═══ Fragment tekstu
Przejdź na stronę główną Interia.pl
Reklama

Cła mogą uderzyć rykoszetem w USA

Donald Trump uprawia politykę zagraniczną zadziornie i zawadiacko. Chętnie posługuje się orężem, jakim są cła. Im bliżej startu kampanii prezydenckiej, tym większa jest aktywność prezydenta, który zapowiedział, że zamierza ubiegać się o reelekcję. Ostre stanowisko wobec Chin i powrót problemów z Meksykiem mogą być elementem politycznej przedwyborczej gry. Ale czy taka polityka nie uderzy rykoszetem w amerykańską gospodarkę?

Wojna handlowa między USA a Chinami miała na celu zmianę polityki gospodarczej Chin. Stany Zjednoczone zarzucają chińskim firmom kradzież własności intelektualnej oraz wymuszanie transferów technologii od zagranicznych podmiotów. Trwający od dłuższego czasu konflikt doprowadził do tego, że oba kraje zaczęły nakładać wzajemnie cła na swoje towary.

Do niedawna prowadzone były negocjacje, które miały zażegnać spór handlowy, ale od czasu ostatniej podwyżki ceł na towary z Chin z 10 maja (obejmujące eksport wart 200 mld dol. rocznie) żadna ze stron nie ogłosiła planów kolejnych negocjacji na wysokim szczeblu. Prezydent Trump zarzucił władzom Chin złamanie uzgodnionych wcześniej ustaleń. Kilka dni temu Mike Pompeo, sekretarz stanu USA, wyjaśniał, że Stany Zjednoczone usiłują wyrównać szanse z Chinami w taki sposób, by przedsiębiorstwa z obu krajów mogły funkcjonować na równych zasadach.

Reklama

Pojawiają się co prawda mgliste zapowiedzi dotyczące ewentualnego spotkania podczas czerwcowego szczytu G20 w Osace prezydenta USA i przywódcy Chin Xi Jinpinga. Obaj politycy mieliby rozmawiać oczywiście o kwestiach związanych z handlem. Jednak póki co Chiny opracowują listę "nierzetelnych podmiotów", na której znajdują się amerykańskie firmy prowadzące działalność na terenie Chin. Rzecznik chińskiego ministerstwa handlu zapowiada, że mogą wobec nich zostać zastosowane "konieczne środki".
══════
__Lista zadań__:
1. Z którego dnia pochodzi ostatnia podwyżka ceł na towary z Chin, o której mówi artykuł o cłach?
2. Przedstaw jako tabelę Markdown z kolumnami „Nr” i „Treść” tylko wiersze poniżej od tego z „Task: Click the red Republican color bar” do tego z „[x=587, y=196]”, oba włącznie, pomijając puste.
Artykuł i wiersze pochodzą z różnych źródeł.
═══ Wpisy
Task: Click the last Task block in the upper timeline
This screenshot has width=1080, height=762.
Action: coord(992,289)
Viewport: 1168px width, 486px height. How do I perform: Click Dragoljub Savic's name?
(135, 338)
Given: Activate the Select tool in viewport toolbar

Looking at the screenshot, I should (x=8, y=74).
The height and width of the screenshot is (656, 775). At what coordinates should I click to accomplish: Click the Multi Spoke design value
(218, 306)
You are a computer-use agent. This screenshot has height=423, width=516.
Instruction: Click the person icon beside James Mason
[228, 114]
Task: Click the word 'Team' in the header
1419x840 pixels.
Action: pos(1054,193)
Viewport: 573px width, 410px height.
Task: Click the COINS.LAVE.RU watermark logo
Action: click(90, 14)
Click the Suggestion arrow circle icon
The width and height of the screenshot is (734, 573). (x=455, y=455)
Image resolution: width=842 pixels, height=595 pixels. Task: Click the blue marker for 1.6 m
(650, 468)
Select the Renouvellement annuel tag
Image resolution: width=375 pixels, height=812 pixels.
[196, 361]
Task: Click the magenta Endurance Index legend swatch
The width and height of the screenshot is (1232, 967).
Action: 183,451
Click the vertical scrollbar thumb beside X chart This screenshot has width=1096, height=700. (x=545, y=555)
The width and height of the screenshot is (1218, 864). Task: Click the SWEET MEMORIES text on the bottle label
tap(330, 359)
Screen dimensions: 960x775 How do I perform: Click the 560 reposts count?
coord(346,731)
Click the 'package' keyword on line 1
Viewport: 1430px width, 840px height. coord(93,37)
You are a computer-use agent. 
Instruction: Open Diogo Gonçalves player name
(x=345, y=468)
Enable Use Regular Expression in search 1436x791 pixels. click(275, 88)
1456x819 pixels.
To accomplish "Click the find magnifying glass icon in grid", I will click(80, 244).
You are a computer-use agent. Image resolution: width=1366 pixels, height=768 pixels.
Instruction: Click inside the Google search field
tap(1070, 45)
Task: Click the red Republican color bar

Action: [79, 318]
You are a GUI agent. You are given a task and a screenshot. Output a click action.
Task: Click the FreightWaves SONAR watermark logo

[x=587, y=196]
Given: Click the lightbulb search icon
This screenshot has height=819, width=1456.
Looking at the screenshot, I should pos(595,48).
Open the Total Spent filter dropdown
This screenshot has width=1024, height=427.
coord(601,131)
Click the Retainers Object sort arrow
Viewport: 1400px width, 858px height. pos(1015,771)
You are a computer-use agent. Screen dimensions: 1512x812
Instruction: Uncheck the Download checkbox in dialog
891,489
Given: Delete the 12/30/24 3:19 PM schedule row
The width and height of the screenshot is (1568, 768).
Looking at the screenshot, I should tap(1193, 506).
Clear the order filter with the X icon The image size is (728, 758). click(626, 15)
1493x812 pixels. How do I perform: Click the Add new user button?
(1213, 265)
══════
__Rozwiązania po kolei__:
1. Z 10 maja.

2.
| Nr | Treść |
|---|---|
| 1 | Task: Click the red Republican color bar |
| 2 | Action: [79, 318] |
| 3 | You are a GUI agent. You are given a task and a screenshot. Output a click action. |
| 4 | Task: Click the FreightWaves SONAR watermark logo |
| 5 | [x=587, y=196] |